Em contraponto com uma situação já publicamente condenada e com consequências políticas e pessoais o aparecer em público, como fez o deputado João de Almeida, a incensar as excelsas virtudes do mercado (supostamente ‘livre’), blindando-o de qualquer medida reguladora, seja através da atribuição de uma forte condicionante social ao mercado habitacional, seja de medidas fiscais ou regulamentares – a metodologia não será importante - é pouco, ou nada, honesto. A indesmentível especulação acabará por destruir – é uma questão de tempo - o ‘sacrossanto mercado’ .

O neoliberalismo defende e pretende impor – como sabemos - o mercado livre como uma mezinha para o funcionamento da Economia. Fundamentalmente um mercado ‘livre’ de qualquer regulação numa atitude muito próxima de infantil crendice de que as prendas do ‘Pai Natal’ funcionam como método redistributivo. A balela é sempre a mesma e repetida. A propalada e nunca verificada capacidade de ‘autorregulação’ dos mercados.

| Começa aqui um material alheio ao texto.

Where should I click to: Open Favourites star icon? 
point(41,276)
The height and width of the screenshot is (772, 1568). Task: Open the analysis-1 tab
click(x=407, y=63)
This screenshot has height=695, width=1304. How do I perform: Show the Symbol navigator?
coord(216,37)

Os mercados especulativos alimentam-se destas operações de compra e venda e só episodicamente influenciam a Economia e não geram riqueza porque são marginais a todo e qualquer processo produtivo. Os mercados especulativos criam tão-somente um número restrito de ‘novos-ricos’ ou favorecem a concentração da riqueza nas oligarquias reinantes, situação que é radicalmente distinta do desenvolvimento económico. 

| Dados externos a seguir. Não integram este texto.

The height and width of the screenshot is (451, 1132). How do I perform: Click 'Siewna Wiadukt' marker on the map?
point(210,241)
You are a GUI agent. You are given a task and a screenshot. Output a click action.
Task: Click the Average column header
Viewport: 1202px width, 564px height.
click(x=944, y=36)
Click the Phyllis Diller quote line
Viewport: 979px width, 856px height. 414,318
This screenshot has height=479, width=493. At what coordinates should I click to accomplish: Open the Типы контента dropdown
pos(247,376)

Os demo-cristãos – julgo que será neste terreno ideológico que Cristas e seus apaniguados pretendem inserir-se – não podem deitar para detrás das costas o papel da habitação nos equilíbrios necessários em qualquer arquitetura social. Não é possível defender as famílias, os idosos e os contribuintes (arenga do CDS) deixando ao livre arbítrio dos mercados a questão habitacional, seja em termos de valor, posse ou arrendamento.
Gritar que qualquer taxação reguladora da especulação constitui um ‘desrespeito pelos proprietários’ link e deixar o dito mercado habitacional caminhar sem rédeas não estará muito distante de uma deriva neoliberal. Na realidade, a grande maioria dos portugueses será proprietária da sua residência habitual mas está longe de ser detentora de uma bolsa imobiliária para introduzir e negociar nos ditos mercados.
A deriva populista do CDS, expressa pelo deputado João de Almeida, representa no seu ‘ambiente ideológico’, uma espécie de renascimento da figura de ‘cristão-novo’, tendo como pano de fundo um pérfido e oculto ‘pecadilho neoliberal’. Sendo assim, o arrazoado despendido por João de Almeida será a expressão de uma nova deriva ‘cristã-liberal’, em que os objetivos de equidade e bem-estar social se eclipsaram para não prejudicar o negócio especulativo.

Os portugueses não têm nada a ver com estas mutações ideológicas mas mereciam menos equilibrismos retóricos e maior clareza na transmissão de posições partidárias. E acima de tudo, desejam ser poupados a novas crises derivadas ou provocadas por estas ‘liberdades mercantilistas’.
O Robles esteve mal e retirou-se do palco político. Tentou corrigir a mão - o que não é fácil - mas ao menos remeteu-se a um pacato silêncio.

Outros - como os afanosos dirigentes de Direita – conhecem as consequências das suas elucubrações mercantis mas teimam em permanecer na ribalta e debitar diariamente aleivosias ao sabor da agenda mediática. São peões de brega da globalização neoliberal.